July 3, 2018 Business Cash Flow

Out of all aspects of financial management, managing cash flow is the most fundamentally important to any business. Although regulating the amount of money coming in and going out sounds disarmingly simple, get the balance wrong and your entire operations are in jeopardy.

Even if a company appears to be performing well, with high turnover, good margins and a strong customer base, if they don’t have the funds in place to pay their bills on time, trouble soon follows.

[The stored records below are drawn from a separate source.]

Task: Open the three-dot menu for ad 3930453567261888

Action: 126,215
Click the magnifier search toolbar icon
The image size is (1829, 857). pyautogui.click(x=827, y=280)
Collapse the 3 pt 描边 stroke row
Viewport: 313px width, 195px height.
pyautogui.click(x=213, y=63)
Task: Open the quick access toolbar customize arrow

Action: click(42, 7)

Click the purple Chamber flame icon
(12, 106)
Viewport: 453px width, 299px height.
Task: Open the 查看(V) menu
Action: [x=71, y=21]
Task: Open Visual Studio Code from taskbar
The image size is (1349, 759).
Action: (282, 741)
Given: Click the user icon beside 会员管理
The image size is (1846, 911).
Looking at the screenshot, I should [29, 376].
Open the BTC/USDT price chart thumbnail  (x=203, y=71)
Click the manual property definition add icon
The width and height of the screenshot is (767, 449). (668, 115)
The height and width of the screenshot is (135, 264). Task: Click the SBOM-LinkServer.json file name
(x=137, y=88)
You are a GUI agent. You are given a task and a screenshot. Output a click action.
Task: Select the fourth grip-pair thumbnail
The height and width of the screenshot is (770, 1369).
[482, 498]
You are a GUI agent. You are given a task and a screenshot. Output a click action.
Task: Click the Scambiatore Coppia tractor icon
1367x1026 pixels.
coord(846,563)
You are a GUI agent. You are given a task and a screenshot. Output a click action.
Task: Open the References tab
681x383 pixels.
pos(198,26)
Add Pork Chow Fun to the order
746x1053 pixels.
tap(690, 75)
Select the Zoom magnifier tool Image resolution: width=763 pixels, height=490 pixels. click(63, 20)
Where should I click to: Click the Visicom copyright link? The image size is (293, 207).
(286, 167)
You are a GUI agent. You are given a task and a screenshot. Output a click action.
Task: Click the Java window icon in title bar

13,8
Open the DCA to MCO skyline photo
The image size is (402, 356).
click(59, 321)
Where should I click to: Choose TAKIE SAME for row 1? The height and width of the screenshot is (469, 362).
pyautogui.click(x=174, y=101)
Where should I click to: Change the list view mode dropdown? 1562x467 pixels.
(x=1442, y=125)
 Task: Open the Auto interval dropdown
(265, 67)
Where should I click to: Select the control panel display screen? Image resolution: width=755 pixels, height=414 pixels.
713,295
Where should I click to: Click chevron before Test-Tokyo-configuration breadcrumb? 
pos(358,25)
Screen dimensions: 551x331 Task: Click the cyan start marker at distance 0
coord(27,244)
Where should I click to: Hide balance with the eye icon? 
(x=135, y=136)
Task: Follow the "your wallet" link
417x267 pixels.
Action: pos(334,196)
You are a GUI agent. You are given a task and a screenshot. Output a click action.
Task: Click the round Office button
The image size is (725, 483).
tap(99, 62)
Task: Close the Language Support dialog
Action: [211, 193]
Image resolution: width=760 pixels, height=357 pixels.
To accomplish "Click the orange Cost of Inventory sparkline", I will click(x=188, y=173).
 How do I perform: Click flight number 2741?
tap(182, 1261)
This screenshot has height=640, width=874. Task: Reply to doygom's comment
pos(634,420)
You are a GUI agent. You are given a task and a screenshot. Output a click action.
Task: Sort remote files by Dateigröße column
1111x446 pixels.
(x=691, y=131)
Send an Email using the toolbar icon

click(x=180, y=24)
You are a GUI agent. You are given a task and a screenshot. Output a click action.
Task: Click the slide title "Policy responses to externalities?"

Indeed, being unable to pay bills is the definition of insolvency.

In this guide, we will explain some of the basics of cash flow management, including some of the main principles behind keeping your business solvent and cash-rich.

Cash flow basics

Managing cash flow depends on four core things:

  • Controlling expenditure
  • Keeping on top of debt and invoice payments
  • Generating sufficient income
  • Robust credit control.

The first two items on this list both relate to outgoings and overheads, but it is advisable to consider them separately. Controlling expenditure is all about keeping your costs in check, sticking to a budget and not letting your funds run dry unexpectedly.

This is important to ensure you can make payments to suppliers and creditors on time. This is critical, as it is failure to keep up with payment obligations that leads to insolvency. Creditors who are not paid as agreed will soon look to take enforcement action against you, and continued inability to meet payments will lead to formal insolvency proceedings.

Being able to pay suppliers and creditors of course depends on having sufficient funds coming into the business. Generating an adequate income is the first requirement – if you are not making enough from sales to cover your overheads, then your cash flow management is doomed.

But beyond that, if you yourself extend lines of credit by allowing customers and clients to pay within an agreed timeframe, then robust credit control also becomes important. In a nutshell, you have to ensure that the payment terms you agree with customers fit with the schedule of outgoing payments your business has to fulfil.

Where many businesses slip up in cash flow management is agreeing lenient payment terms which mean they effectively don’t receive cash for sales until after they need it. Although the business seems to be performing well, there is nothing in the account when it comes to paying suppliers and creditors. It is this which can quickly lead to a spiral down to insolvency.

Principles of cash flow management

In order to stay on top of cash flow management, it helps to start out with the following principles in mind:

  • Income is not ‘passive’ – as a business owner, you have to actively work to make sure you get the money your company needs to meet its financial obligations in good time. Negotiating payment terms is a critical part of this.
  • Payment terms have to work for you. If you are supplying goods and services to another business, you are under no obligation to accept the payment terms they request. There are lots of stories of small businesses being pressured into taking 60, 80, even 120-day payment terms by bigger corporations, and accepting them regardless of what it does to their cash flow because they feel they have no choice. If you cannot get the money for a sale when you need it, then you might as well not have the contract at all.
  • Cash flow is a business cycle like any other. Just as you would approach purchasing or production cycles in a planned, strategic way, cash flow should be treated the same.